My dear friend looks askance at this mid-walk declaration of my affections, waiting out my eulogy for the fallen deciduous and coniferous trees and their branches along the trail of a local park.
“There is so much life in them!” I continued. “They’re fascinating and teeming with life! Can you imagine how much lives on and in them? And as they decay, returning themselves to the soil and giving themselves to other creatures, they bring new life! And their role in the carbon cycle…”
When I finally took a breath, he briefly mentioned that he preferred living trees, which held a good deal of life of their own and, by the weren’t, by the way, dead. Sure, sure. Living trees are fantastic. They give us shade, house countless organisms, also participate in the carbon cycle, hold the soil in place, cool our planet, and are wonders to behold. I know…
But the fallen tree or branch, the one that strikes the ground after a storm, raggedly and incompletely severed several feet from the forest floor. The trunk caught by a neighboring living tree, waiting for a strong wind or simply time to help it to ground. The tree felled to clear or protect a hiking path, stump on one side, trunk on the other. The limb lying across the creek, a foot above at the bank on one side and diving just below the surface on its most distal end. Heck, even the white pine base of our old climber, decade-old feet set in the often wet soil of our backyard. Wood with life leaving and coming all in the same lungless breath takes my breath away.
It’s a plant thing, the ability to age and die and bring life to others without stench (and the sweet smell of soil being born could never be considered a stench). Sure, animal life decays, participating in the never-ending cycles of the organic and inorganic. But animals, well, smell and are generally less a things of beauty in their return to the earth. It’s also faster for animals, thanks to the structural and energy storage mechanisms of plants and animals. And while I can appreciate the decay of the animal on the academic level, it’s, ahem, a bit harder to appreciate it aesthetically.
My appreciation isn’t wholly about the more graceful, gradual way plants return to the earth. It’s also a bit about how they live, photons stimulating chemical reactions between water and carbon dioxide, with nutrients from the soil (cannibalism, to be sure) providing their elemental needs beyond the miracle of photosynthesis. It’s simple and independent and peaceful. I have more than a small amount of envy of what seems to be the epitome of clean living.
But, oh, the wonder of the way they die! Planned giving of one’s estate has nothing on the generosity of fallen wood. Rather than the hasty disappearance of almost the animal following death, the tree takes its time. Depending on the type of tree and its environment, a tree may last up to a few hundred years, perhaps surviving longer in death than in life. In the process of decay, it gives itself to so many forms of life: the fungi on and within it, insects boring and breeding, bacteria returning nitrogen to the soil, not to mention the countless larger creatures that make their home in the crooks and crannies of the fallen tree. And as the wood decays, its inhabitants change. Hospitality, vitality, and variety. What an afterlife.

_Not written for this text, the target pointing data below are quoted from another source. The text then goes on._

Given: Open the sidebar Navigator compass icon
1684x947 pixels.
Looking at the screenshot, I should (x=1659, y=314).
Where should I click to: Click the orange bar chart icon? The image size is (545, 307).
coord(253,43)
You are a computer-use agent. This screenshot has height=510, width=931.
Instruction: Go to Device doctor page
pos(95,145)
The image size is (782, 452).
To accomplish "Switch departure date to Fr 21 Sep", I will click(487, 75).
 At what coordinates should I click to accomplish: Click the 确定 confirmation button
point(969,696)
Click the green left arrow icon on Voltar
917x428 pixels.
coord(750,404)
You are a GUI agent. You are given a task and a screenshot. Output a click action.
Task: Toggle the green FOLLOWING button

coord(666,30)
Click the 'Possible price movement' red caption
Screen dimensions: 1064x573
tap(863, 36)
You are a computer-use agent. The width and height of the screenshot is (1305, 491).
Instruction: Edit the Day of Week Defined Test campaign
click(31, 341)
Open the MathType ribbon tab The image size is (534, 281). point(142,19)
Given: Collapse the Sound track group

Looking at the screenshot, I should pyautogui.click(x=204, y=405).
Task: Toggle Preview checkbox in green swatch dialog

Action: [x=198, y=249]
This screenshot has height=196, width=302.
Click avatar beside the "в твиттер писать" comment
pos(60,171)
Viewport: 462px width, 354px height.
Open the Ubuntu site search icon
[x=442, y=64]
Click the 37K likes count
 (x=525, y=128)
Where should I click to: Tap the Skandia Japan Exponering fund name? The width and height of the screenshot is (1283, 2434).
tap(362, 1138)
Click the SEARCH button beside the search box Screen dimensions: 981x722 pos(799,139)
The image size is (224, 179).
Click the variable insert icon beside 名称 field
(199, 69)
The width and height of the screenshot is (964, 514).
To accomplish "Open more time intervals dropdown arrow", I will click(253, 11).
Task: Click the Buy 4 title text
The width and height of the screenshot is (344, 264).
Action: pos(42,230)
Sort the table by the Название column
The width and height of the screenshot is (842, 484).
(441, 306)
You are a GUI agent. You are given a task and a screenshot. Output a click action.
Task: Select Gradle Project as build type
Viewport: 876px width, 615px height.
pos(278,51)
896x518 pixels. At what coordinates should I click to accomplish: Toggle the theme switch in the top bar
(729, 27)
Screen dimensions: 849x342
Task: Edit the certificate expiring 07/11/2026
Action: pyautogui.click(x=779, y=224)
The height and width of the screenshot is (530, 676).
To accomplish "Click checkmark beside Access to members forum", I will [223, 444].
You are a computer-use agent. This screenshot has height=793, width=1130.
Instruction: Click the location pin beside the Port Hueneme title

Of course there is wood’s utility for us humans when we don’t let it decay on its own terms and time. Combined with the oxygen it gives in life, it burns, bringing us heat and light and toasted marshmallows. Bookcases and the books they hold are perhaps my favorite uses for indoor dead wood, although I also appreciate our kitchen table of 15 years, scarred in its death by our living. And for many of us, wood frames our living, holding up our homes and keeping our feet out of the dirt. However we use it, though, it returns to the earth eventually, albeit with less simplicity and a larger impact on the planet.
Left to nature’s devices from the start, wood lives and dies and brings life again rhythmically, giving and taking while alive, and giving again in death. The fallen log is slowly taken over by what it gave life: low-lying plants, larger fungi, and even the fallen leaves of the very living trees it nourishes as it fades. Aside from the fall of the tree itself or the loss of a branch in a storm, the life and death of a tree lack the drama of a human life. Alive, they bend more than break, and dead, the return all they took in life. There’s much to be learned, watching the curve of a living tree in high wind; much to be admired about the gentle return to the soil, decay so slow it takes a winter away from the stump-turning-soil to see the change. Watch both, and be changed, too.